ハイルド様と二人、地面に積もる塵へと近づく。

ハイルド様が切り払った木の根も、太い幹もなく、あるのは紫色に光る塵。……これが魔物の最期。

「これは 魔塵(まじん) と呼んでいる。水にも溶けず、草木も生えない。とくに利用価値はないが、積もると森が枯れてしまう」

「……はい」

魔物は……。普通の生き物とは違うのだろう。

普通の生き物であれば、死んだあとその身が腐り、土へと還る。それが栄養になり、次の命へ繋がる。

でも……魔物はこのまま塵として積もるだけ。役に立たない邪魔者だ。

まるで――私のよう。

「すぐに燃えるから問題ない」

そう言うと、ハイルド様は馬へと近づき、鞍に括り付けてあった革袋から石を二つ取り出した。

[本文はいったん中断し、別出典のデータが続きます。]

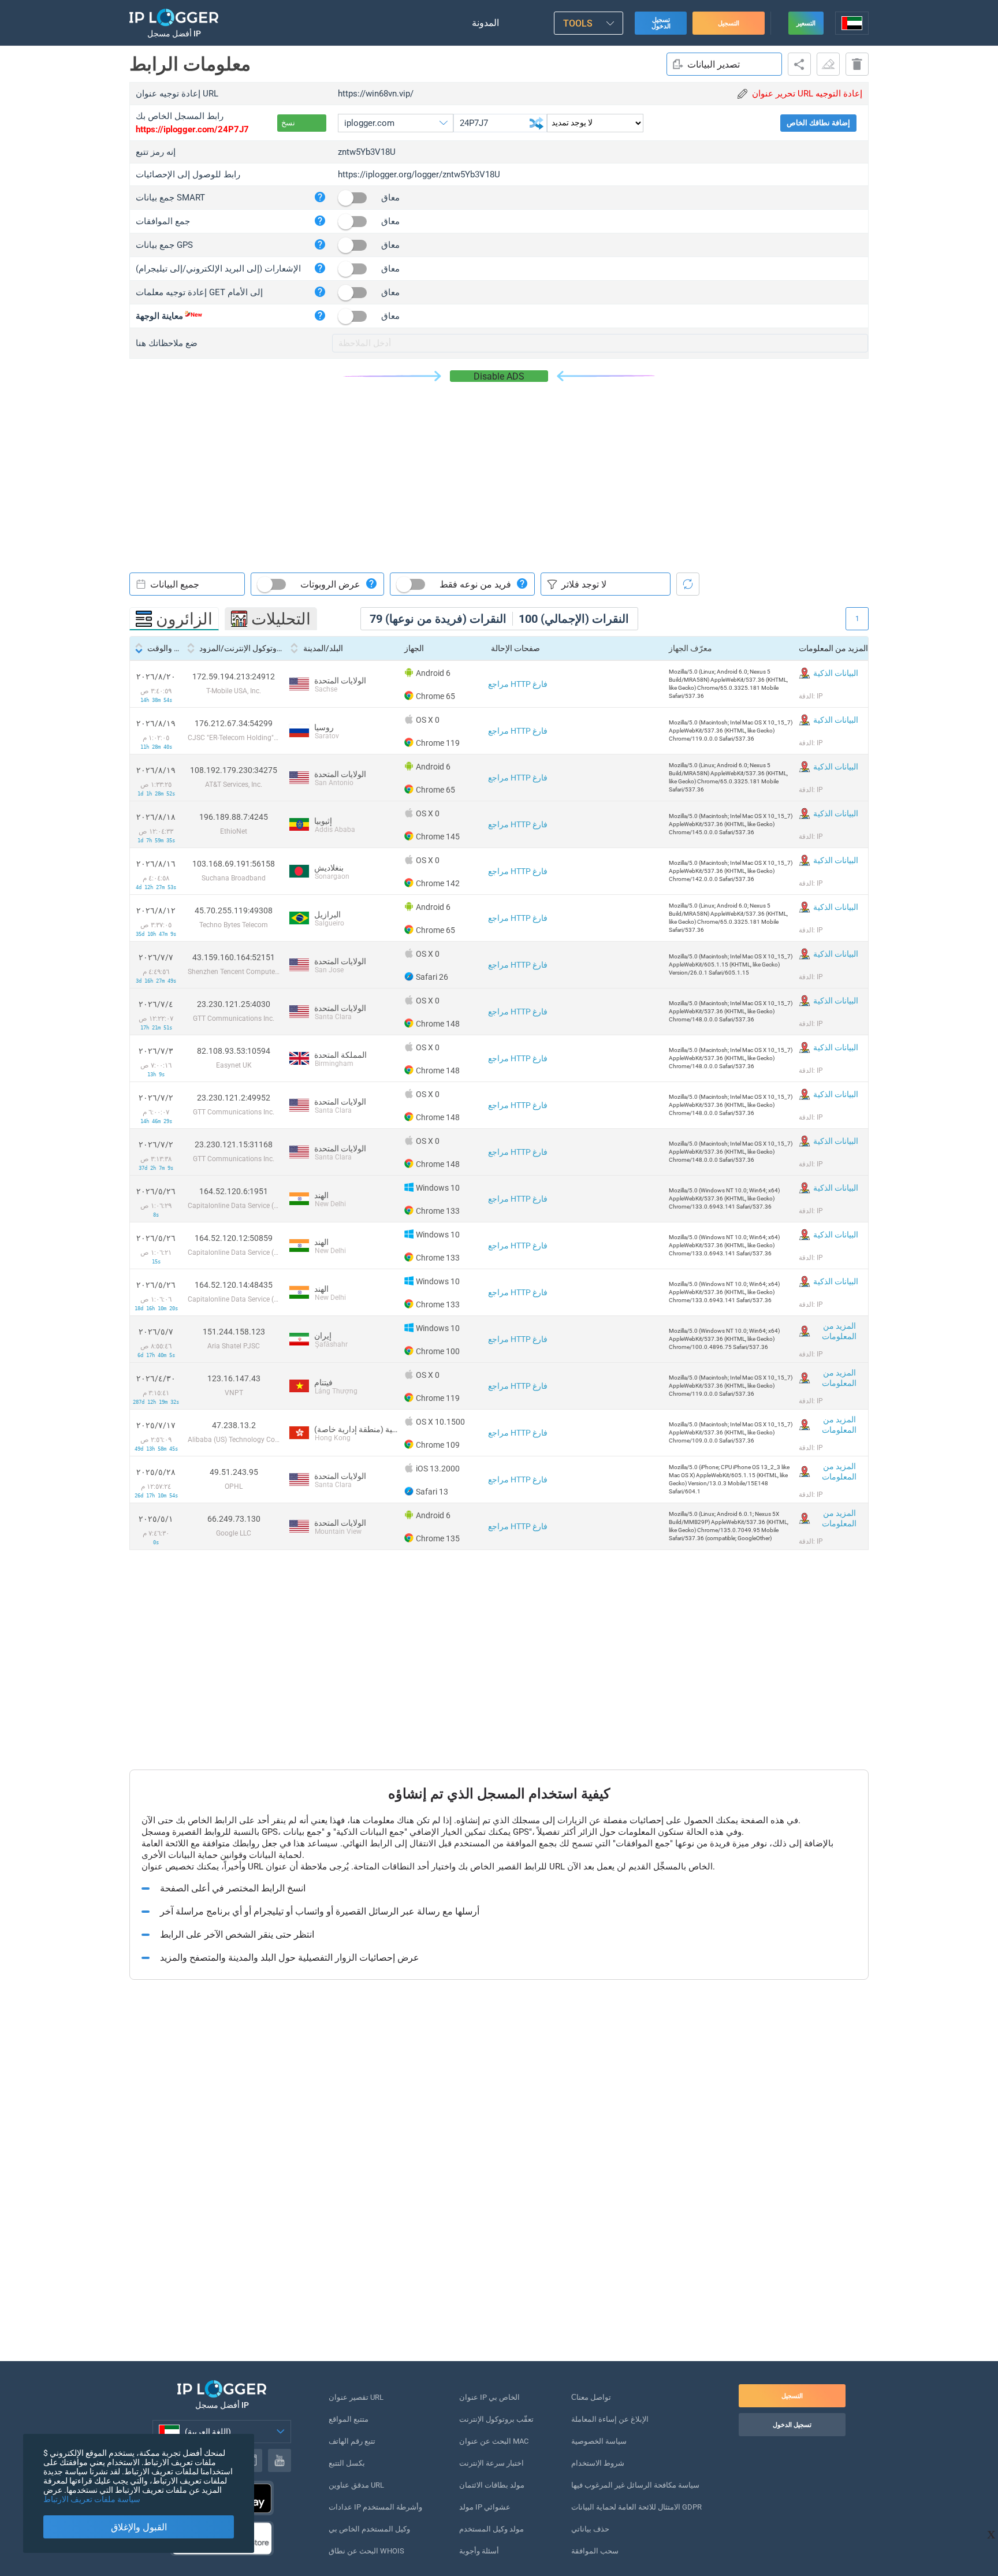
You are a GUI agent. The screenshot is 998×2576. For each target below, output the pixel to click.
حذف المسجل (857, 64)
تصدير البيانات (713, 64)
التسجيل (728, 23)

きっと火打石だろう。

ハイルド様は塵の前へと屈むと、その火打石を叩き合わせる。飛び散った火花で簡単に火が付き、紫色に光る塵はボッと音を立てて燃えていく。

「低温でそのまま燃える。周りの生木を焼くほどの温度には達しないから処理は楽だな」

紫色の塵から、黄色い炎が立ち上がる。どうやら煙も少ないようで、ただ塵だけが燃えて消えていった。

なにも……残さない。

この世界になにも残さず、消えていく。

私はその炎を見つめて、ふと呟いていた。

「……マッチにでも、なればいいのに」

「マッチ?」

小さな呟きだったが、ハイルド様には聞こえていたらしい。

ハイルド様は立ち上がり、私を見つめる。

「それは摩擦で火がつくものだな?」

「あ、はい……。摩擦で簡単に火がつくと普及しつつあります」

「ああ。だが、あれは発火点が低すぎる。持ち歩くだけで発火する危険があるはずだ」

「はい……火事も起きている、と……」

「有毒ガスも発生すると聞いた」

本で読んだだけの私なんかより、ハイルド様のほうがマッチに詳しい。そんな人の前で不勉強なことを発言した自分が恥ずかしい。

しどろもどろに答えると、ハイルド様はふむ、と考え込んだ。

「いくら便利といっても、火事が起き、有毒ガスが出るものなど、この土地には不要と無視していたが……。たしかに魔塵を原材料にすれば……」

ハイルド様は私の言葉を真剣に考えているらしい。

ただ私は……。利用価値のない魔塵に自分を重ねただけなのだ。

せめて、なにか役に立つものになれれば、と。

でも、ハイルド様はそんな私の荒唐無稽な発言を拾い上げてくれて……。

「リルは素晴らしいな」

そう言って、私をぐっと抱き上げた。